Kualitas pendidikan di Indonesia masih sangat memprihatinkan. Hal tersebut tercermin, antara lain, dari hasil studi kemampuan membaca untuk tingkat Sekolah Dasar (SD) yang dilaksanakan oleh organisasi International Educational Achievement (IEA) yang menunjukkan bahwa siswa SD di Indonesia berada pada urutan ke-38 dari 39 negara peserta studi. Sementara untuk tingkat Sekolah Lanjutan Tingkat Pertama (SLTP), studi untuk kemampuan matematika siswa SLTP di Indonesia hanya berada pada urutan ke-39 dari 42 negara, dan untuk kemampuan Ilmu Pengetahuan Alam (IPA) hanya berada pada urutan ke-40 dari 42 negara peserta. Manajemen pendidikan nasional secara keseluruhan masih bersifat sentralistis sehingga kurang mendorong terjadinya demokratisasi dan desentralisasi penyelenggaraan pendidikan. Manajemen pendidikan yang sentralistis tersebut telah menyebabkan kebijakan yang seragam yang tidak dapat mengakomodasi perbedaan keragaman/kepentingan daerah/sekolah/peserta-didik, mematikan partisipasi masyarakat dalam proses pendidikan, serta mendorong terjadinya pemborosan dan kebocoran alokasi anggaran pendidikan.

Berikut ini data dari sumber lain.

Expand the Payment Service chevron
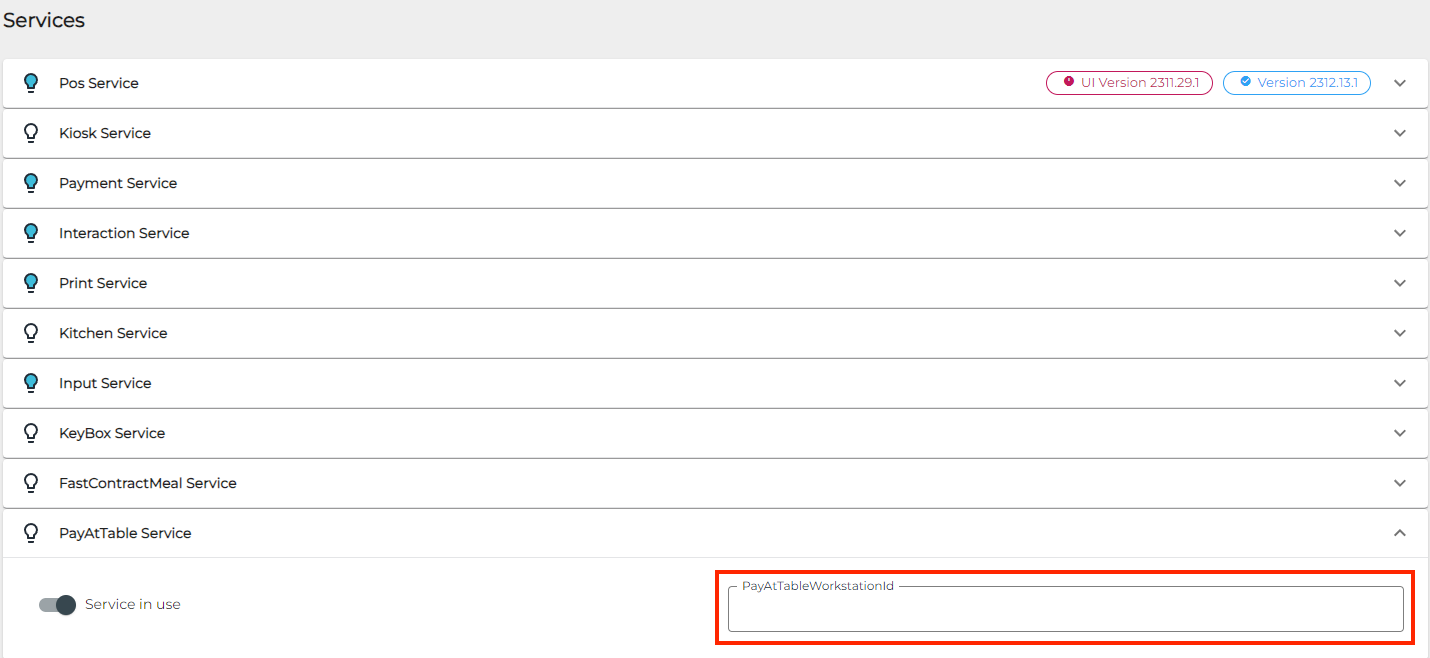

Sementara itu, penyebaran sumber daya manusia penelitian dengan berbagai macam dan tingkatan belum sesuai dengan kebutuhan dan tantangan yang dihadapi. Selain itu, masih dirasakan kurangnya budaya berpikir kritis, penghargaan karya cipta (HAKI) yang belum memadai, kurang efektifnya sistem kelembagaan dan perangkat perundang-undangan serta sertifikasi profesi ilmiah. Berbagai permasalahan tersebut akan diatasi melalui pelaksanaan berbagai program pembangunan yang mengacu pada arah kebijakan pendidikan yang telah diamanatkan oleh GBHN 1999-2004.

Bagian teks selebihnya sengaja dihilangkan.